The wealth created by the 19th century industrial society lead to a widespread market for the ‘grand’ country house. Owners, anxious to impress, encouraged their architects to produce exuberant and often vulgar designs based on a myriad of styles, over-ornamented French Renaissance, Venetian and Gothic predominating. There were some who reacted against the prevailing trend. William Morris and architect Philip Webb looked back to an age before the machine and founded the ‘Arts & Crafts’ movement. Progressive architects formed an alternative approach to design and Norman Shaw was one of the leading exponents. He created Bedford Park, an arcadian suburb in West London, and many successful country houses in the new style, of which ‘Cragside’ for the rich armament manufacturer A W Armstrong is the apogee.

A young Scottish architect, Robert Weir Schultz, worked in Norman Shaw’s office with another talented man, Letheby. They joined forces to win the competition for Khartoum Cathedral, before Letheby was appointed Principal of the Central School of Arts & Crafts in Bloomsbury. Robert Weir Schultz moved to Scotland where he produced some progressive designs for the Earl of Bute. He broke away from the conventional ‘block’ plan and experimented with new plan forms intended to maximise the amount of sunlight and improve the prospect by spreading the building wings in the form of a butterfly.

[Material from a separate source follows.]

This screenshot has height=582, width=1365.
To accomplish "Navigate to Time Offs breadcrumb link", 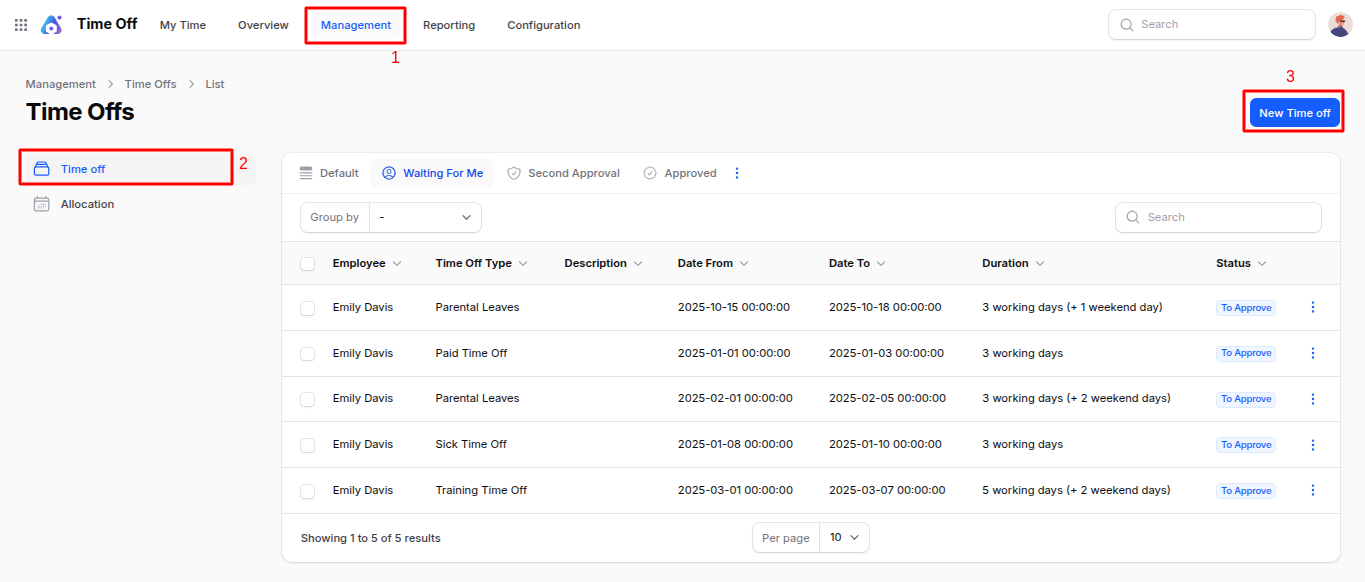I will pyautogui.click(x=150, y=84).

Examples from the great Edwardian architects, Charles Rennie Macintosh, Edwin Lutyens and Charles Voisey became a major influence in domestic design. Macintosh had made sketches in Hever and Chiddingstone during a bicycle tour in the 1890s, noting particularly the Dower House at Chiddingstone (now demolished). The tradition of Kentish oak mullioned and leaded windows, tile hanging and elaborate roofs was assimilated into the ‘Arts & Crafts’ style producing a series of country houses admired by discerning patrons. The houses, mostly built in the Edwardian period, were known as ‘Butterfly’ houses.

Schultz’s drawing exhibited at the Royal Academy in 1906

Mowbray Charrington, of the brewing family, commissioned Weir Schultz to design a small country house for his family on the site of an existing farmhouse at How Green. It was completed in 1905, at a cost of £5,000. A typical terraced house at that time would have cost about £100. The plan was of the ‘Butterfly’ principle, the wings being angled to take full advantage of the view over the Eden Valley, and perfectly orientated to enjoy the maximum sunlight. The design was shown at the Royal Academy in the summer of 1903, and published in The Builder.

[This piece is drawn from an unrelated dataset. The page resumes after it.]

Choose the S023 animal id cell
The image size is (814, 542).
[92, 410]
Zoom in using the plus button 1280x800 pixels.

The house forms a crescent on the north side, dominated by three equal gables, but the scale is reduced by lowering the roofs over the servants and kitchen areas. The oak-panelled entrance hail with its fine tile and brick fireplace gave access to the Sitting Room, Dining Room, Library and Billiard Room. A generous oak staircase ends in an arcaded gallery, originally leading to seven bedrooms. A secondary staircase led to the second floor servants’ quarters.

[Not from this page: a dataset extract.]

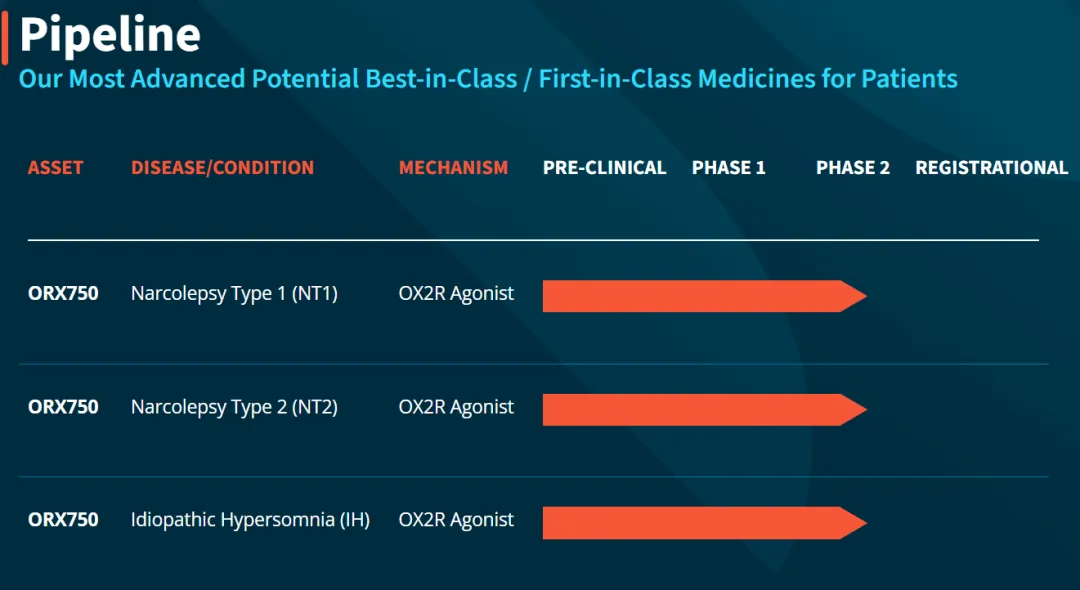
Task: Click ORX750 in the Narcolepsy Type 2 row
Action: [x=63, y=407]
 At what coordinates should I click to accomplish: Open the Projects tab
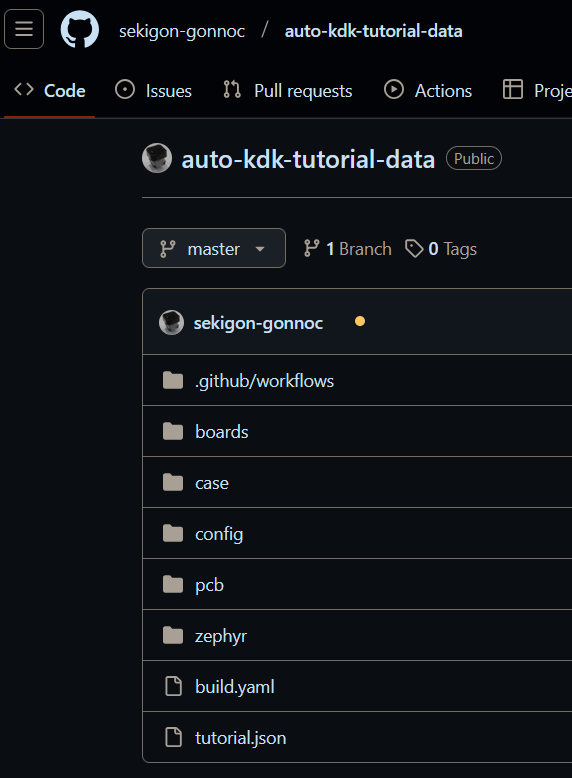537,90
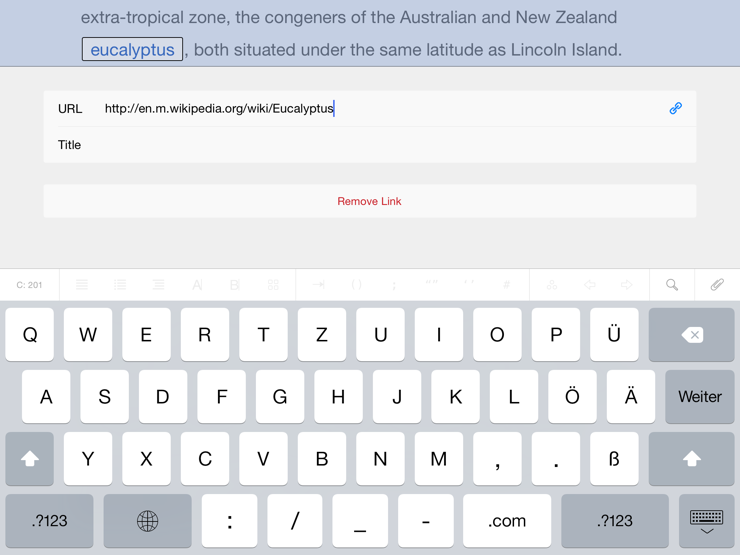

The garden, set in 33 acres of woodland, orchards and paddocks was carefully landscaped, the terrace being enclosed by a balustraded wall and a box hedge taking account of a fine three hundred year old oak tree. The surrounding garden falls away into a tree- and rhododendron-bounded natural area, including two ponds.

Mowbray Charrington was a Churchwarden at Hever in the time of Rector Lathom-Browne. In 1894 a total renovation of the interior of the church was undertaken, and the first stained glass window in the refurbished church was presented by Mrs Coralie Charrington, in memory of her mother. In 1896, Mr Charrington presented a sixth bell to the tower ‘to complete a peal of six’. The Charrington family lived at How Green until the mid thirties, when it was occupied briefly by the Mackinnons. Mr Mackinnon was then Chairman of Imperial Airways. In 1935 Alfred Ernest Yarrow bought the house. Mr Yarrow’s business was in coal and shipping. Mr and Mrs Yarrow had a large family, six sons and a daughter, and two hard courts and a grass court were constructed for their use. The Yarrows experienced a tragic time during the war, when two sons were killed within six weeks of each other, Mr Yarrow died and other tragedies struck. Gordon Yarrow was a Blenheim pilot and had been on the operations against the German battleships Scharnhorst and Gneisenau. He had completed a tour of operations before he was killed. His brother Peter was in the Royal Navy, and was on HMS Hood when it was engaged in the valiant action against the Bismarck in the north Atlantic in 1941. During the battle ‘the Hood was rent in twain by a mighty explosion. A few minutes later she had vanished beneath the waves amidst a vast pall of smoke. All but three of her company of fifteen hundred men perished.’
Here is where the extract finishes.